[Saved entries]

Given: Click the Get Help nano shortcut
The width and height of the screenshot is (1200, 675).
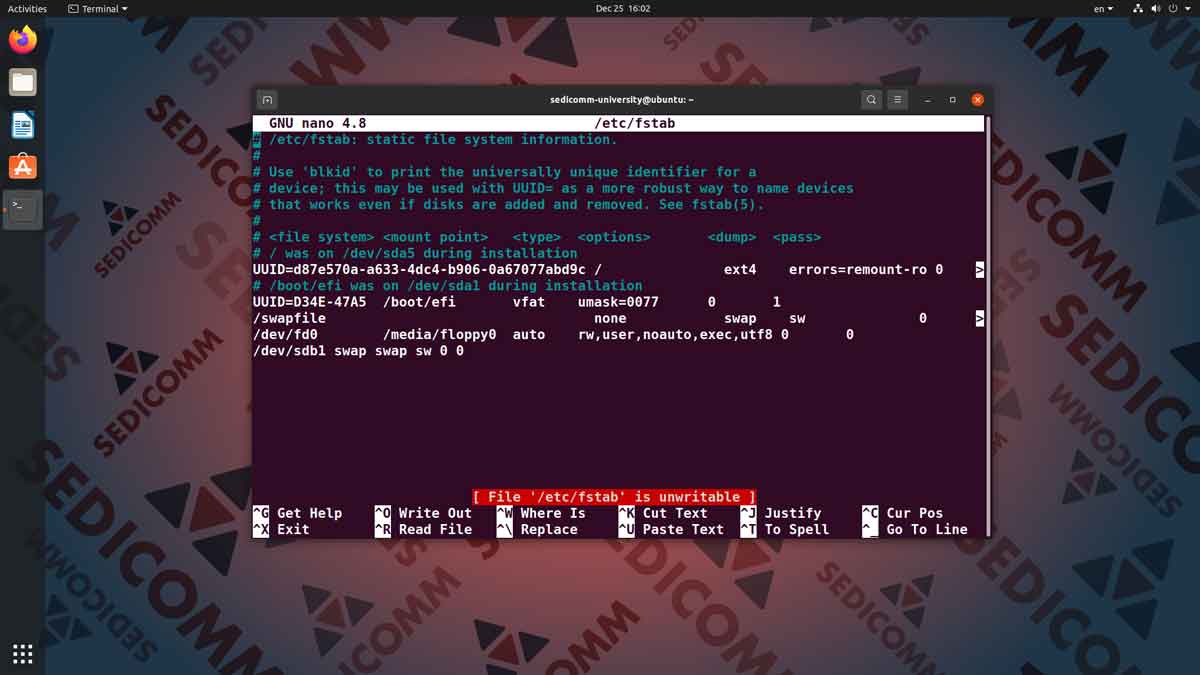Looking at the screenshot, I should 310,513.
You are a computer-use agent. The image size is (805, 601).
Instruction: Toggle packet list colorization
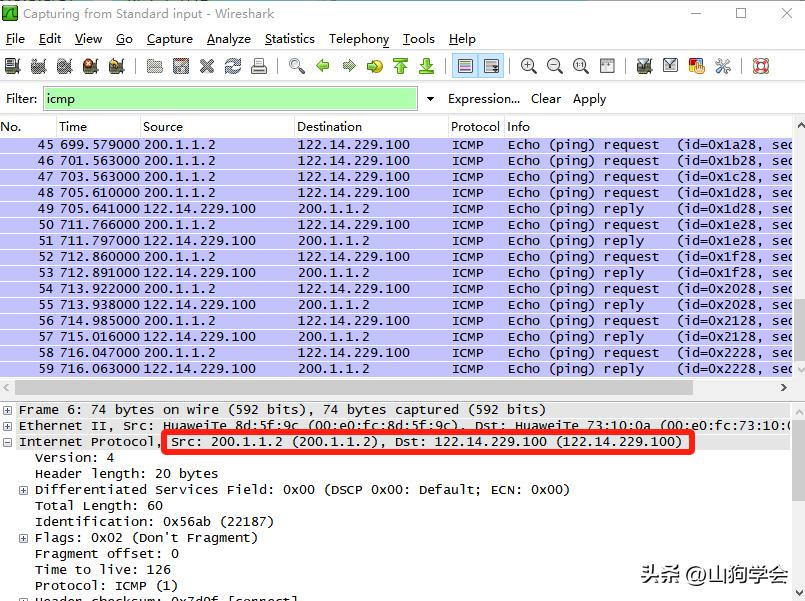click(465, 66)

§ WORK TASK: Retype the records above exactly, leaving every picture out of your copy.

§ RESULT FOR THIS EXERCISE:
Given: Click the Get Help nano shortcut
The width and height of the screenshot is (1200, 675).
Looking at the screenshot, I should 310,513.
You are a computer-use agent. The image size is (805, 601).
Instruction: Toggle packet list colorization
click(465, 66)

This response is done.